_Directions_: For the entries below, print exactly the lines between the line holding "Task: Click the time column sort arrows" and the line holding "Task: Click the Trial 30 days left text", inclusive, and nothing else.

_Data shown_:
_ _ _

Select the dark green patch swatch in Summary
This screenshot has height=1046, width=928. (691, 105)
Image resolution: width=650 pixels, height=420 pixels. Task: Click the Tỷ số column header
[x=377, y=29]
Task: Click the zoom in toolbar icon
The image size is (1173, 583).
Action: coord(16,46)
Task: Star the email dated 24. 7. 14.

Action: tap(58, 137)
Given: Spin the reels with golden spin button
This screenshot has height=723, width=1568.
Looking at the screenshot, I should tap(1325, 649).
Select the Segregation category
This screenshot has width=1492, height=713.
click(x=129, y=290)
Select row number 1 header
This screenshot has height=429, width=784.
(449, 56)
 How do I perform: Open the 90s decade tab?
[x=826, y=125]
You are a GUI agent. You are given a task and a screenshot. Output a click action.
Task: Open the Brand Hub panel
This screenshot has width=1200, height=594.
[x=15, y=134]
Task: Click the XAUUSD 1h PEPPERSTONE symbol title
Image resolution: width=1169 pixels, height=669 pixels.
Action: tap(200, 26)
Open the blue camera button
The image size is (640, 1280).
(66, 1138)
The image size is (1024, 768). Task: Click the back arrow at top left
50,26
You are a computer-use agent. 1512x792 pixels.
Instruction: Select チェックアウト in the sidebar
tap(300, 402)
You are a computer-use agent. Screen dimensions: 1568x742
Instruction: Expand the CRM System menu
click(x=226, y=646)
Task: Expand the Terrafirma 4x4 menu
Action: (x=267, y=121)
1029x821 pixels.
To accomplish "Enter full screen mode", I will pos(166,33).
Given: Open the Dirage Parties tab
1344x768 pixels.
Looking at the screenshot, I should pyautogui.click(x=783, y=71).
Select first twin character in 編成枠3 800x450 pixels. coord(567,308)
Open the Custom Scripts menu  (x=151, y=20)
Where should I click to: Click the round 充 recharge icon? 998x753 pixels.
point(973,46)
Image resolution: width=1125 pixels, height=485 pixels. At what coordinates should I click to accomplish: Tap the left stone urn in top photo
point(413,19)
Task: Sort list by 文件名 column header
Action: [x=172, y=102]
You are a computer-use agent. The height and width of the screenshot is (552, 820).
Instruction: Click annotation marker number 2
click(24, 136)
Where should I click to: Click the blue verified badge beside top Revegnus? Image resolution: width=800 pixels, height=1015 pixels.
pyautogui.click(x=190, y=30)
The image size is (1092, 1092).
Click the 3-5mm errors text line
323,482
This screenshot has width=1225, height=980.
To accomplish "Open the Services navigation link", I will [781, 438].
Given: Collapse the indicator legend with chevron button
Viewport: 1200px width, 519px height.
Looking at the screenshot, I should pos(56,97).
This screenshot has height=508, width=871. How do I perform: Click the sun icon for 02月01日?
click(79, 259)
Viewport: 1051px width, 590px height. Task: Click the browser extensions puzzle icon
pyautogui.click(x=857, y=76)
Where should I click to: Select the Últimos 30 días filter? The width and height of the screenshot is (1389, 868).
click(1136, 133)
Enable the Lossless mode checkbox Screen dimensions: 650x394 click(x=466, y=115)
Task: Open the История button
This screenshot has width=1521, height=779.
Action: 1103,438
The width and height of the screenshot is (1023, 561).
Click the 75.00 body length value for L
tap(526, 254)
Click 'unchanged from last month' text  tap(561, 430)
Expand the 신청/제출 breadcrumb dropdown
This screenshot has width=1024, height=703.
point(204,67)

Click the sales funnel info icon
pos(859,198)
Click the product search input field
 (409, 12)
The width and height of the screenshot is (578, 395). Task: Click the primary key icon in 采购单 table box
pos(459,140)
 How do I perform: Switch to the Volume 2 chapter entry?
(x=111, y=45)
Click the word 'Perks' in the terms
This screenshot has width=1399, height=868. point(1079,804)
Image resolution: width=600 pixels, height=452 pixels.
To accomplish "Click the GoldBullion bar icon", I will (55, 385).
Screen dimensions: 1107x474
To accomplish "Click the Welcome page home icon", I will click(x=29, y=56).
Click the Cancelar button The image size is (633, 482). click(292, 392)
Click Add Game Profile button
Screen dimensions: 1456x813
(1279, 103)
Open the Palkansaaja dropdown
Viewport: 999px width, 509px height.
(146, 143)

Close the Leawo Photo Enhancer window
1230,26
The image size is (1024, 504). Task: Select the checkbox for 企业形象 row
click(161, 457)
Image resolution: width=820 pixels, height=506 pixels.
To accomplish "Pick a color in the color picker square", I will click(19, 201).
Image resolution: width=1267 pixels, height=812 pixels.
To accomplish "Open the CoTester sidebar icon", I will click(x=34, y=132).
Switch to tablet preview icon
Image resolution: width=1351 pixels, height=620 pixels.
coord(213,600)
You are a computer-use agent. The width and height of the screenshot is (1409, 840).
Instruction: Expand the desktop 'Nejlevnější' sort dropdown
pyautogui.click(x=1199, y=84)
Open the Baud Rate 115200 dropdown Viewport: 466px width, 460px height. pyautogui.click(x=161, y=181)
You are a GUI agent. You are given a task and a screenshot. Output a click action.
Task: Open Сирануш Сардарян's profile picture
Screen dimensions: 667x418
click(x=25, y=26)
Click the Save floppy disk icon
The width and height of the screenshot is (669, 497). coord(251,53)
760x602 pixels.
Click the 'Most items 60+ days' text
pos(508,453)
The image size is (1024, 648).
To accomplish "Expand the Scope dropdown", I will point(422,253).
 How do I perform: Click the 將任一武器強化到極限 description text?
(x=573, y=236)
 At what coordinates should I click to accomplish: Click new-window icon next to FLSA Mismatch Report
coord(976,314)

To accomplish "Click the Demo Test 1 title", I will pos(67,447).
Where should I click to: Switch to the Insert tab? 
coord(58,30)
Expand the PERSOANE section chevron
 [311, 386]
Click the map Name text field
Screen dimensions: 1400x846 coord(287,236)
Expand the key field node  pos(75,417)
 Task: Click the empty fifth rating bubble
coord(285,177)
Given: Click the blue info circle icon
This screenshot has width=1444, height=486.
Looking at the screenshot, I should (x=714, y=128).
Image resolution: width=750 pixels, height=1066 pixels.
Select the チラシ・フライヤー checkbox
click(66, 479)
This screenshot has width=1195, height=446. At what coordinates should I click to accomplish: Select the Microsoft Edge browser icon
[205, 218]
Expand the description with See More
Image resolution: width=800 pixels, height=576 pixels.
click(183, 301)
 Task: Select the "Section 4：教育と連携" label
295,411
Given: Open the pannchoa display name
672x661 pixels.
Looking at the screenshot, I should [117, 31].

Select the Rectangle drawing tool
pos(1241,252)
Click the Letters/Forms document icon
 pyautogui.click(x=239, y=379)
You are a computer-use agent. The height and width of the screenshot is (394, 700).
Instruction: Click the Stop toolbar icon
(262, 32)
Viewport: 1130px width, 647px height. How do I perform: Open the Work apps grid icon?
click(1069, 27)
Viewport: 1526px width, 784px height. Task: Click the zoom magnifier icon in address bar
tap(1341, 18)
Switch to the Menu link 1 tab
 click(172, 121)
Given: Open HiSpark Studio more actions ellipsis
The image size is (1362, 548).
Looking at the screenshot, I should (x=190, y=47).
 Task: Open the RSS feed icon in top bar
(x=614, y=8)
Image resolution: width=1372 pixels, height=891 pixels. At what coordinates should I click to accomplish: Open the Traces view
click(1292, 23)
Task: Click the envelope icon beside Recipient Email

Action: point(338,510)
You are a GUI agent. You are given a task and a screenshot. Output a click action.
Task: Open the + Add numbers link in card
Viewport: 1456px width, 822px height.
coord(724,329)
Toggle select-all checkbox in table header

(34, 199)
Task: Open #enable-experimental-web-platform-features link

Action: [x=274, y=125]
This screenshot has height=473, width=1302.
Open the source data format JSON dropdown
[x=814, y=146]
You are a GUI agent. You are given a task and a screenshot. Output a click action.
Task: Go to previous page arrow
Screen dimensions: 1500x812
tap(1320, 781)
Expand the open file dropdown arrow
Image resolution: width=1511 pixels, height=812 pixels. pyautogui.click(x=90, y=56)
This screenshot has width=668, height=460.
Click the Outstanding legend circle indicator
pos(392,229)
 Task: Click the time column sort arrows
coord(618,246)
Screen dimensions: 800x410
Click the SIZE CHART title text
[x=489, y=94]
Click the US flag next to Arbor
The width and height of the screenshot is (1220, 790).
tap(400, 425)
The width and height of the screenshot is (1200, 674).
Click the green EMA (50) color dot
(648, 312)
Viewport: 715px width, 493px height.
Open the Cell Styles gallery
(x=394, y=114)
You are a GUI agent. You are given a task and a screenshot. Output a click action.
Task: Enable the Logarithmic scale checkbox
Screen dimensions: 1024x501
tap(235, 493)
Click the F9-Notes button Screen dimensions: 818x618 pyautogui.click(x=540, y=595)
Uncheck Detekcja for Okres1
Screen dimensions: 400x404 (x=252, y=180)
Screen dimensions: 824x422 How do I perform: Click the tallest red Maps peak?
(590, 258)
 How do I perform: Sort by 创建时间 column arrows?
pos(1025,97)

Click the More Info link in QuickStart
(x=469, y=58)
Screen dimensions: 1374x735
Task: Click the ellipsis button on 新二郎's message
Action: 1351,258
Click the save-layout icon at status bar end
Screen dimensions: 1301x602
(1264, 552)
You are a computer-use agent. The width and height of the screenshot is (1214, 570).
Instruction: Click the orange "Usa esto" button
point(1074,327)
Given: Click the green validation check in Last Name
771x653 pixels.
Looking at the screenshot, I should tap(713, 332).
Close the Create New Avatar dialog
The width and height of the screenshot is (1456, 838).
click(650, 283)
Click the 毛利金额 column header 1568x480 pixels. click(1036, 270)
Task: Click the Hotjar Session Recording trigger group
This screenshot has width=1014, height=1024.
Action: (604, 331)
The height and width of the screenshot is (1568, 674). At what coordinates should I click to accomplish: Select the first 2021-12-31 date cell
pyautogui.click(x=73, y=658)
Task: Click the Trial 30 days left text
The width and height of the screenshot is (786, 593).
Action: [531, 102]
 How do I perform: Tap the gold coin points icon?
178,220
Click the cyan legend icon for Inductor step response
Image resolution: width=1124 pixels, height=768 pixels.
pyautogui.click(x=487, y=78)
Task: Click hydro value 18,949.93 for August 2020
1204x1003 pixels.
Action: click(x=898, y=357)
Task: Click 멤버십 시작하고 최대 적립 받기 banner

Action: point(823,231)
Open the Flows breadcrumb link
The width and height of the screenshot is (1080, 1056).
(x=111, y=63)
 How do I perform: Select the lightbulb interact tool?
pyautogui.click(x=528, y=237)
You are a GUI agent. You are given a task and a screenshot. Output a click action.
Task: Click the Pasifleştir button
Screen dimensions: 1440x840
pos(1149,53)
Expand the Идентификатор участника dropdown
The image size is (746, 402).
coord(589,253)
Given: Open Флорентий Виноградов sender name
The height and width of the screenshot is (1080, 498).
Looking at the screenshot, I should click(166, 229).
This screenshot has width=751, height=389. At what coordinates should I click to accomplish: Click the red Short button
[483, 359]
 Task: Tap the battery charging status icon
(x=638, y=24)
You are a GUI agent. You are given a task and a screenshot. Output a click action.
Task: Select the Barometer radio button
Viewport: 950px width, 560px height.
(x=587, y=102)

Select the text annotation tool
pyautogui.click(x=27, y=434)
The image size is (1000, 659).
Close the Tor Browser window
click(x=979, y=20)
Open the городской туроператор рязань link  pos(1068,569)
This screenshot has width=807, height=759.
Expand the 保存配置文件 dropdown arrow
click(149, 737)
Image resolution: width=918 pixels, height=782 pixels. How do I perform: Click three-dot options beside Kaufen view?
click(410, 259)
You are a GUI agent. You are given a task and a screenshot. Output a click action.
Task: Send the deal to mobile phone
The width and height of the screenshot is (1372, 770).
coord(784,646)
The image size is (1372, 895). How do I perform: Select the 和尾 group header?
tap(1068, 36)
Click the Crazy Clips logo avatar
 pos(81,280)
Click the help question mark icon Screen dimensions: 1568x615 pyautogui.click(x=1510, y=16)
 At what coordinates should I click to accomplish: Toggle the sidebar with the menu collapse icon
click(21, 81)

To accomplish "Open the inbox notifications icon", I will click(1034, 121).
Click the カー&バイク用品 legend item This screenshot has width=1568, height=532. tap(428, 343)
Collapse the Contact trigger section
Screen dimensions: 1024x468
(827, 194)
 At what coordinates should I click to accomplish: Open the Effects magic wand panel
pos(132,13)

_ _ _

_Solution_:
 Task: Click the time column sort arrows
coord(618,246)
Screen dimensions: 800x410
Click the SIZE CHART title text
[x=489, y=94]
Click the US flag next to Arbor
The width and height of the screenshot is (1220, 790).
tap(400, 425)
The width and height of the screenshot is (1200, 674).
Click the green EMA (50) color dot
(648, 312)
Viewport: 715px width, 493px height.
Open the Cell Styles gallery
(x=394, y=114)
You are a GUI agent. You are given a task and a screenshot. Output a click action.
Task: Enable the Logarithmic scale checkbox
Screen dimensions: 1024x501
tap(235, 493)
Click the F9-Notes button Screen dimensions: 818x618 pyautogui.click(x=540, y=595)
Uncheck Detekcja for Okres1
Screen dimensions: 400x404 (x=252, y=180)
Screen dimensions: 824x422 How do I perform: Click the tallest red Maps peak?
(590, 258)
 How do I perform: Sort by 创建时间 column arrows?
pos(1025,97)

Click the More Info link in QuickStart
(x=469, y=58)
Screen dimensions: 1374x735
Task: Click the ellipsis button on 新二郎's message
Action: 1351,258
Click the save-layout icon at status bar end
Screen dimensions: 1301x602
(1264, 552)
You are a computer-use agent. The width and height of the screenshot is (1214, 570).
Instruction: Click the orange "Usa esto" button
point(1074,327)
Given: Click the green validation check in Last Name
771x653 pixels.
Looking at the screenshot, I should tap(713, 332).
Close the Create New Avatar dialog
The width and height of the screenshot is (1456, 838).
click(650, 283)
Click the 毛利金额 column header 1568x480 pixels. click(1036, 270)
Task: Click the Hotjar Session Recording trigger group
This screenshot has width=1014, height=1024.
Action: (604, 331)
The height and width of the screenshot is (1568, 674). At what coordinates should I click to accomplish: Select the first 2021-12-31 date cell
pyautogui.click(x=73, y=658)
Task: Click the Trial 30 days left text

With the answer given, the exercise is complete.